Embora ambientados nos séculos XI e XIV, respectivamente, os seus filmes de
terror, “Shindo”, “Onibaba” e “Kuroneko”, são comummente entendidos como
alegorias do Japão pós-Segunda Guerra Mundial. Os espíritos sinistros das
mulheres assassinadas vingam-se daqueles que lhes fizeram mal e usam máscaras
para esconder os rostos deformados. Não existe tal deformidade ou mesmo
violência em “A Ilha Nua”, nem existe muito mais nada. O filme, embora não seja
exactamente mudo, tem menos de cinco linhas de diálogo.
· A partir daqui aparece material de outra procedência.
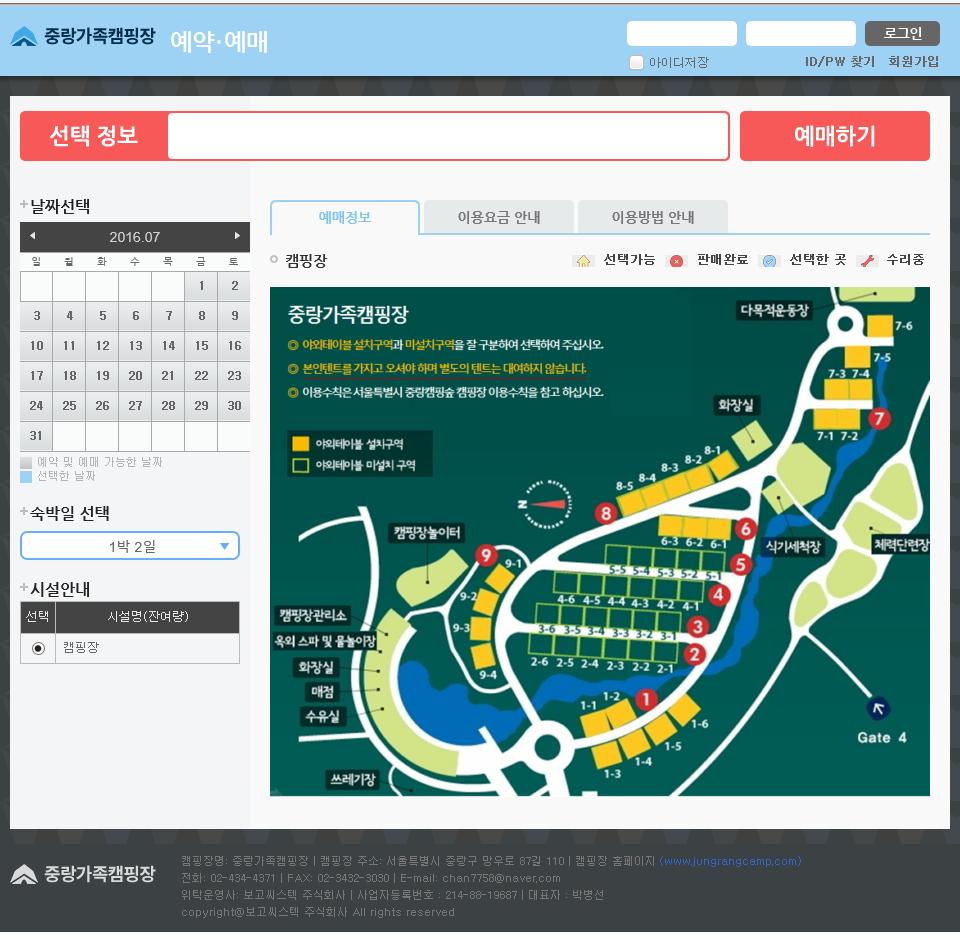The height and width of the screenshot is (939, 960).
Task: Click the Gate 4 arrow icon
Action: [x=879, y=709]
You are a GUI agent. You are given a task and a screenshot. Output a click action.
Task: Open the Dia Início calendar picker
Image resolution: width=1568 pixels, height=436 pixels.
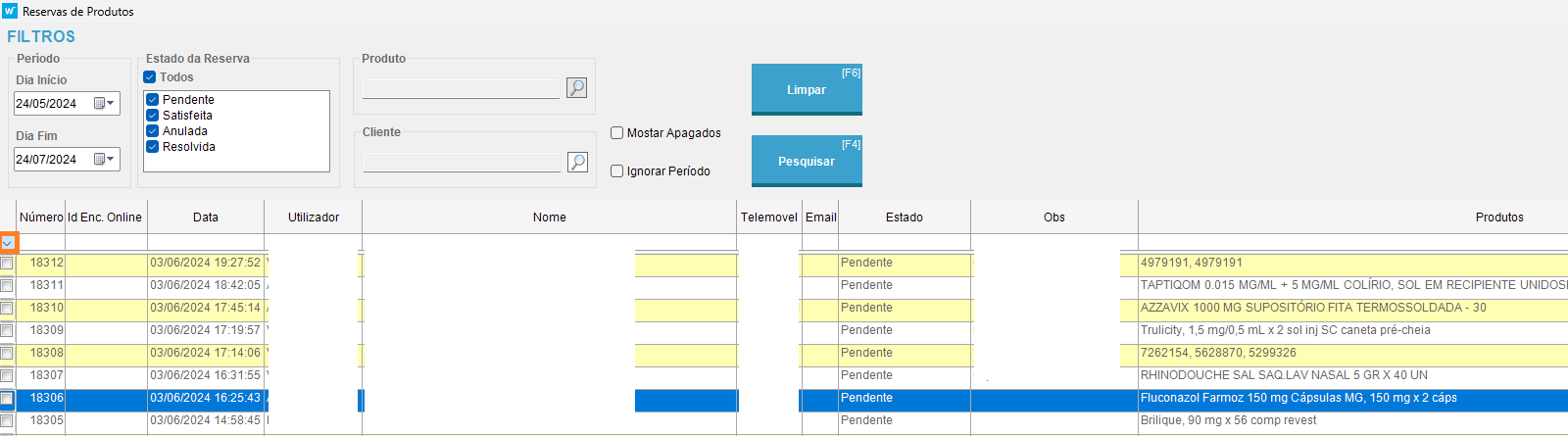point(104,103)
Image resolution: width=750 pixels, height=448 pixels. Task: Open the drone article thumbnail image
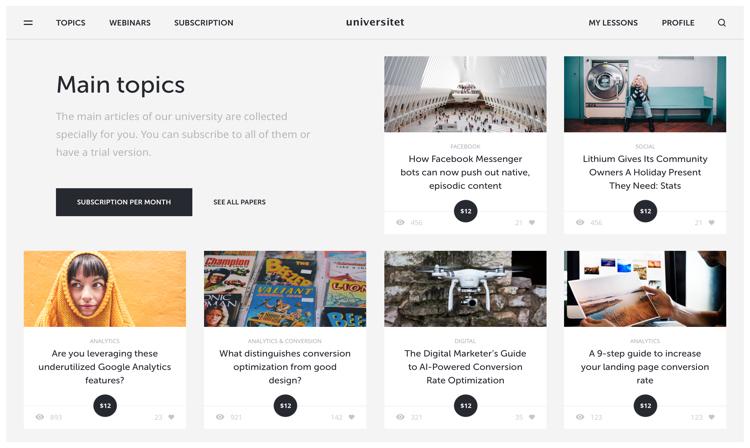tap(465, 289)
A acção consiste numa
família nuclear realizando as suas tarefas diárias, o trabalho penoso
compensado pela beleza impressionante da ilha de mesmo nome. O ritmo suave com
que a mãe conduz um barco a remos até à costa é quase musical, e quanto mais ela
e o marido se aproximam da sua modesta herdade, maior aparece ao longe o ponto
que é um dos seus dois filhos.
Patos
grasnam, uma cabra mastiga alguma folhagem, e há a sensação de que tudo isso
seria bastante idílico se Shindo não classificasse tão cuidadosamente o
trabalho quotidiano. Pode não carregar a mesma corrente de pavor que, digamos,
Jeanne Dielman, mas quando o nome do filme é precedido na tela por um cartão de
título que diz “a terra difícil”, parece claro o suficiente que o tom não será
exactamente festivo. Na primeira refeição com a família junta, Shindo divide-se
entre os quatro comerem e o gado fazer o mesmo; a sua sobrevivência não está em
dúvida imediata, mas a ideia de algum dia florescerem também não parece
especialmente provável.
Embora nunca
tenha sido explicitamente indicado, “A Ilha Nua” passa-se no presente de 1960.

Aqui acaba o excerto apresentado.